The Philippine government has called on international financial institutions (IFIs) to boost their support to emerging markets and developing economies (EMDEs) like the Philippines amid increasing global headwinds.
In a statement Friday, the Department of Finance (DOF) said this was the message of Secretary Ralph Recto, delivered by Undersecretary Joven Balbosa, during the Intergovernmental Group of Twenty-Four (G24) Ministers and Governors Meeting at the IMF Headquarters in Washington D.C last April 22.
“International financial institutions, such as the World Bank and the International Monetary Fund (IMF), must be adequately equipped and are called upon to step in more decisively to support EMDEs through timely and accessible financing, technical assistance, knowledge support, and enhanced policy dialogue,” Balbosa said.

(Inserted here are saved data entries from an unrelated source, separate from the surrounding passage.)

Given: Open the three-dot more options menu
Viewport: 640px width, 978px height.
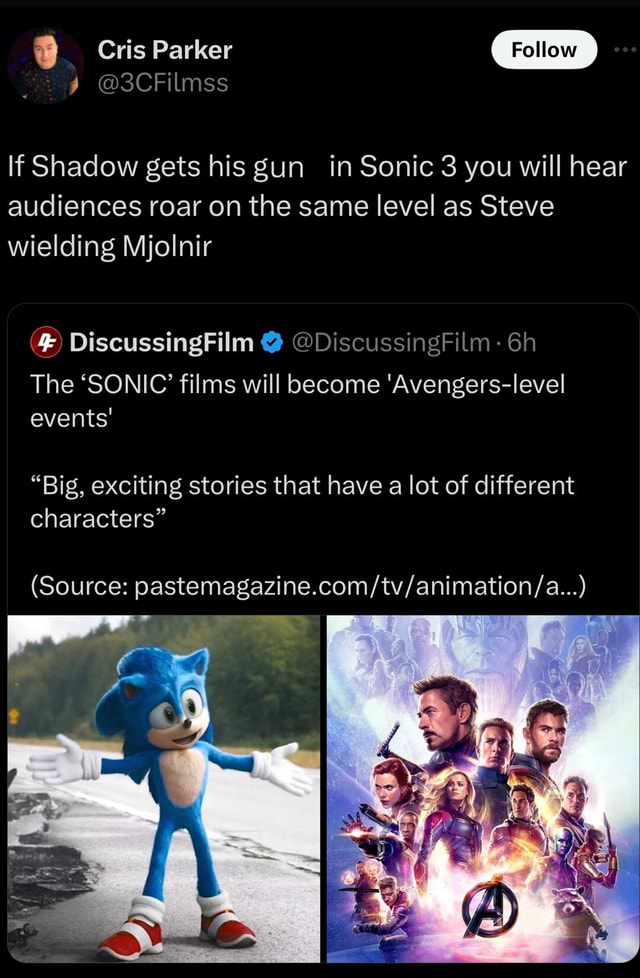Looking at the screenshot, I should click(x=623, y=50).
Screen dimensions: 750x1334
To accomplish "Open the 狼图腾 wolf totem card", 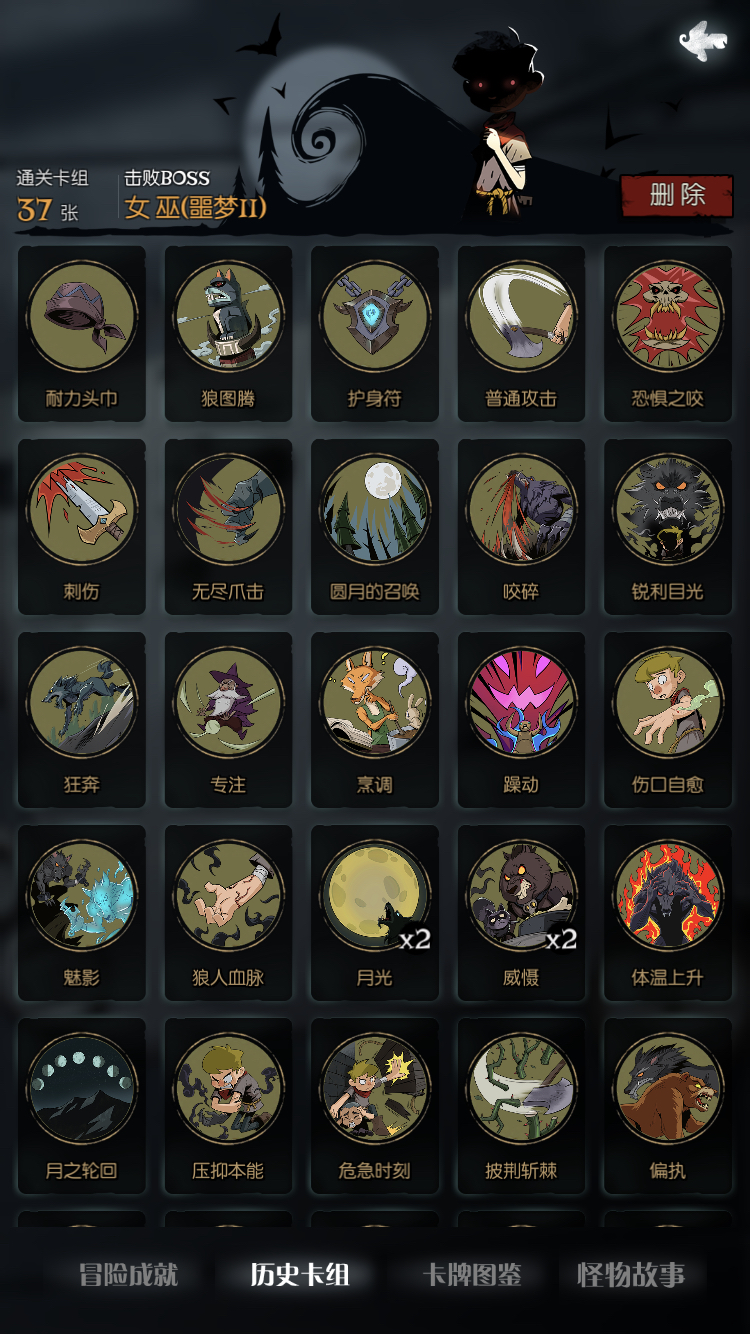I will coord(228,334).
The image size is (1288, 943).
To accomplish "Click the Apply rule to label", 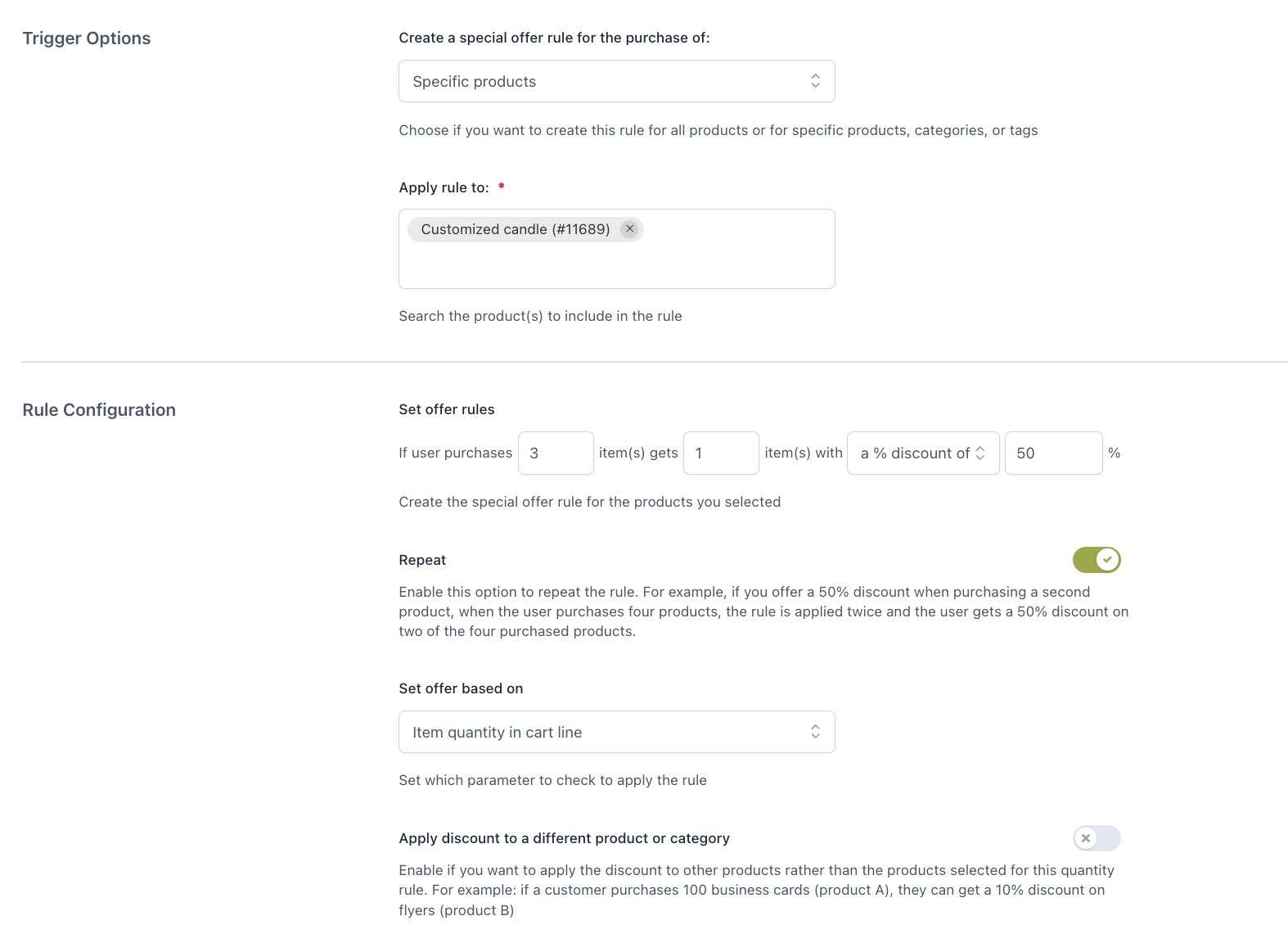I will point(444,187).
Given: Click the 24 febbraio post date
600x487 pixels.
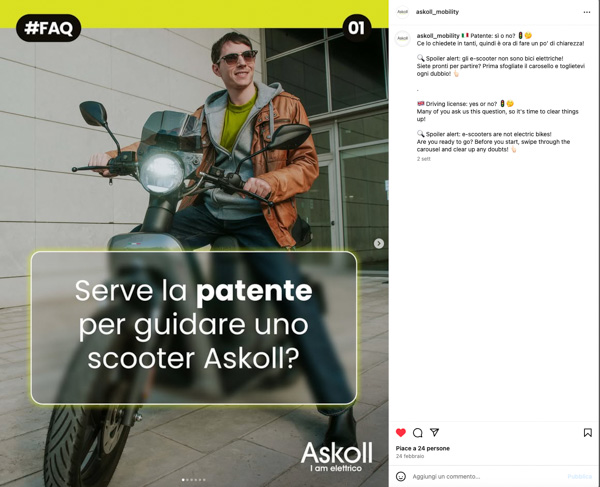Looking at the screenshot, I should point(410,456).
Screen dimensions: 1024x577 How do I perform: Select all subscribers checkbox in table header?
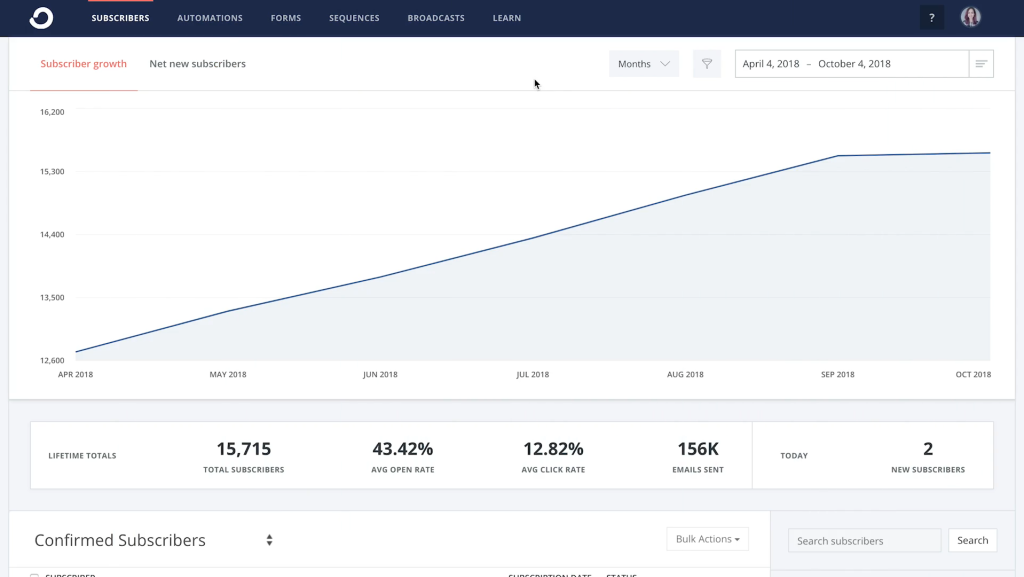[35, 575]
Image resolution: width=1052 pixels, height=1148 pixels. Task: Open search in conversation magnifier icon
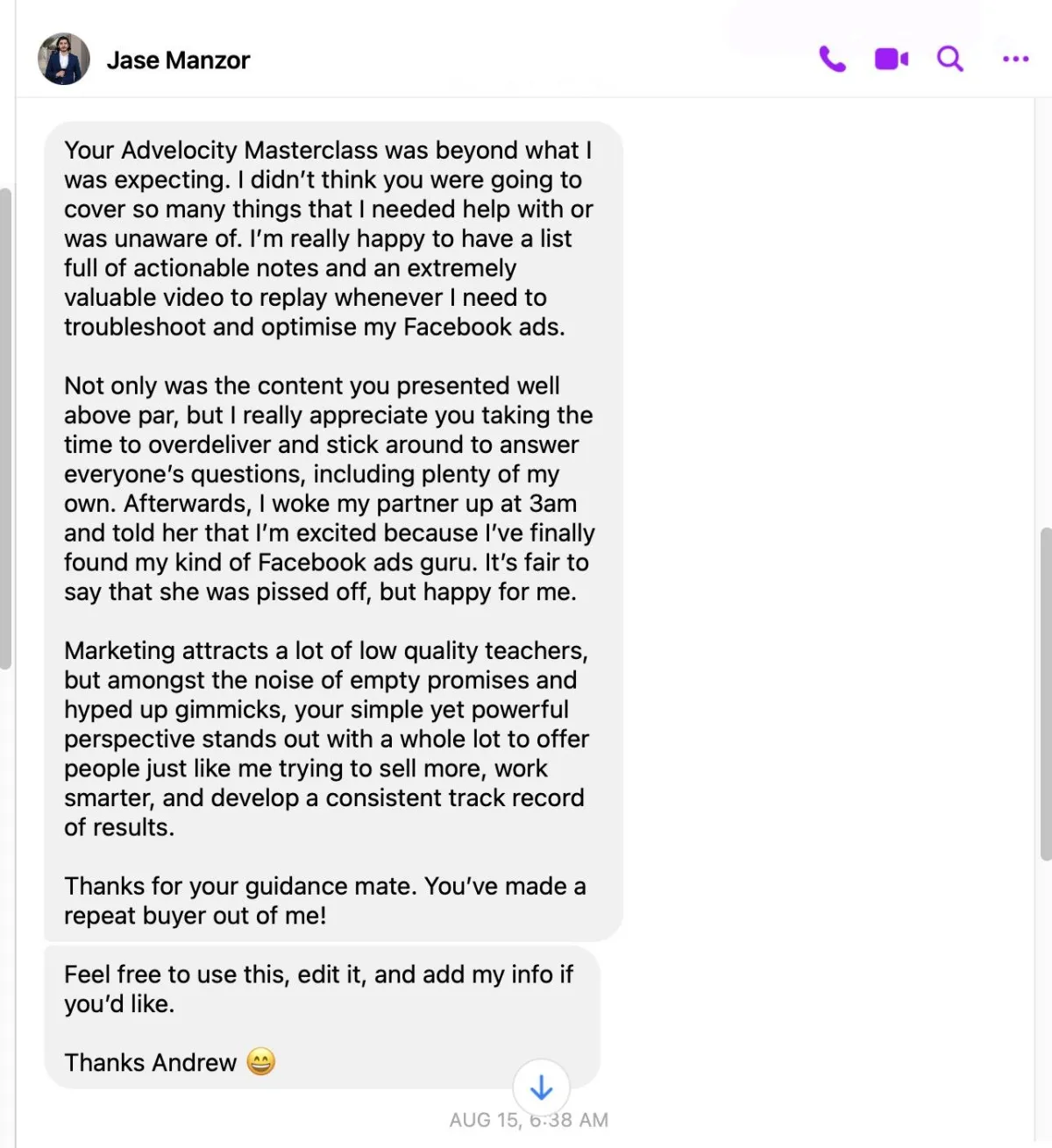949,60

He added IFIs’ support is more needed when the global market faces complex challenges like interconnected global environment confronted by economic shocks, constrained fiscal space, climate change, and growing geopolitical and trade tensions.
During the Philippines’ intervention, the DOF official also underscored the importance of implementing sound fiscal and monetary policies that align with the evolving dynamics of the global economy to secure long-term economic resilience and stability despite rising challenges.
Balbosa also urged the World Bank and the IMF, as well as other IFIs, to increase their financing support to vulnerable countries for projects and programs that could contribute to global growth and development.
The G24 high-level meeting gathered finance ministers and central bank governors from member countries to advance IFIs support to EMDEs.
Recto served as chairperson of the G24 Bureau from 2023 to 2024, and currently sits as a non-executive member of the Bureau. (PNA)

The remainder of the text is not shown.